As eleições deste domingo fizeram soar o alarme. O primeiro desses avisos é que a capacidade do Chega de explorar eleitoralmente o descontentamento de uma classe média em dificuldades não deve ser subestimada. Em Portugal, o asfixiante de quem viu o seu poder de compra despencar, com os preços dos alimentos a dispararem e a crise imobiliária a agravar-se, expressa-se num voto de protesto que levou a extrema-direita a um patamar nunca antes alcançado em 50 anos de eleições livres.

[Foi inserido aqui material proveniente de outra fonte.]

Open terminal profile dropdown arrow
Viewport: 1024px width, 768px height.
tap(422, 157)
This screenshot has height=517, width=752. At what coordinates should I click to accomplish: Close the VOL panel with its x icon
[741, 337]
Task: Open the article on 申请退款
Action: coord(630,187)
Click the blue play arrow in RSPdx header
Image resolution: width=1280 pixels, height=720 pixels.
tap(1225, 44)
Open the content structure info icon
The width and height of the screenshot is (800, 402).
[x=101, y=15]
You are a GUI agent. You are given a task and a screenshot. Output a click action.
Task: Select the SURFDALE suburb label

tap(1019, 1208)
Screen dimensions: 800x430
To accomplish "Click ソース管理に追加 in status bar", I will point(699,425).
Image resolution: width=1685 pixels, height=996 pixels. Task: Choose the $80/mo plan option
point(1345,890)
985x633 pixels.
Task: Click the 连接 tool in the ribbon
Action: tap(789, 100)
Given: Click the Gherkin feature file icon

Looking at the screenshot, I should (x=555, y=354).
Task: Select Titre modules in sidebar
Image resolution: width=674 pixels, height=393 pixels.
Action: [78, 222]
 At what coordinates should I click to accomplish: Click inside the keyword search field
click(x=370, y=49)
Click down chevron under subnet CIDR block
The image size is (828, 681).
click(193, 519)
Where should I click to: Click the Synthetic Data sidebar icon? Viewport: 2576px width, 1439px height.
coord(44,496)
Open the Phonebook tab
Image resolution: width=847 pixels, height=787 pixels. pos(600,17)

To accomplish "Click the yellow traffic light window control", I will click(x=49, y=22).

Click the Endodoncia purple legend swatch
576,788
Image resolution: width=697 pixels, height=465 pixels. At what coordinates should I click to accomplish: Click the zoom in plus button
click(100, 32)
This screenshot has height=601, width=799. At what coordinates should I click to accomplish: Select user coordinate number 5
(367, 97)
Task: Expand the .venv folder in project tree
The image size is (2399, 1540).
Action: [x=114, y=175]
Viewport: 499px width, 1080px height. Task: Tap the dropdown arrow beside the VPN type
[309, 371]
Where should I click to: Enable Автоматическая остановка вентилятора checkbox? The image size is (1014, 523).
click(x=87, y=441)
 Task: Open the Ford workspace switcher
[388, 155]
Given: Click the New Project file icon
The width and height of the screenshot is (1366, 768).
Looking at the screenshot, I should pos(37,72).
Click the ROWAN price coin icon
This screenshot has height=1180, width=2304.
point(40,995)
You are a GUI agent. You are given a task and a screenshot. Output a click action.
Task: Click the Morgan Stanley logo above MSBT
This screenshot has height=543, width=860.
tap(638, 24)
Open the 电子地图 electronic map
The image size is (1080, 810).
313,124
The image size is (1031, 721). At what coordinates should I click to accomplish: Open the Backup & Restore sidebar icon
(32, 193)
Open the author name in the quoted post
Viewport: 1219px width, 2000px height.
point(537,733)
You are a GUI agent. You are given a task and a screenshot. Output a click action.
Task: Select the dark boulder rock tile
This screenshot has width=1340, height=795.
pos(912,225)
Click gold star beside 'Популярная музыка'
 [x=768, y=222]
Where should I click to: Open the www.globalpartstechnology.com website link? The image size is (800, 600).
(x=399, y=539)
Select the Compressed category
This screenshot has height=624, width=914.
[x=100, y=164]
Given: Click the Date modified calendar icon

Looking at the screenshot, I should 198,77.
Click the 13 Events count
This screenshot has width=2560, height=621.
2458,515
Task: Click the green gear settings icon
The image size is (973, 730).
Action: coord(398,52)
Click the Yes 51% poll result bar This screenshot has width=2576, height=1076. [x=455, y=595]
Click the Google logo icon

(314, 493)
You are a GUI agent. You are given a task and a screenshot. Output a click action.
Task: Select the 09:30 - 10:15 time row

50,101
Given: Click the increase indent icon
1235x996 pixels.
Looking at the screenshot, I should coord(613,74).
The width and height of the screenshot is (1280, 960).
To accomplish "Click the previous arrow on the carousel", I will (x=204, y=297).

Ir ao supermercado custa praticamente o mesmo que em Espanha, ir à bomba de gasolina custa muito mais em Portugal do que do outro lado da fronteira e comprar uma botija de gás custa o dobro em Lisboa do que em Madrid. O país está acostumado a olhar para a Espanha com admiração, e agora muitos portugueses podem fazê-lo com inveja. Aqui, o salário mínimo é inferior a 900 euros, e mesmo aqueles que ganham mais do que isso não conseguem pagar a vida confortável que lhes foi prometida, eleição após eleição.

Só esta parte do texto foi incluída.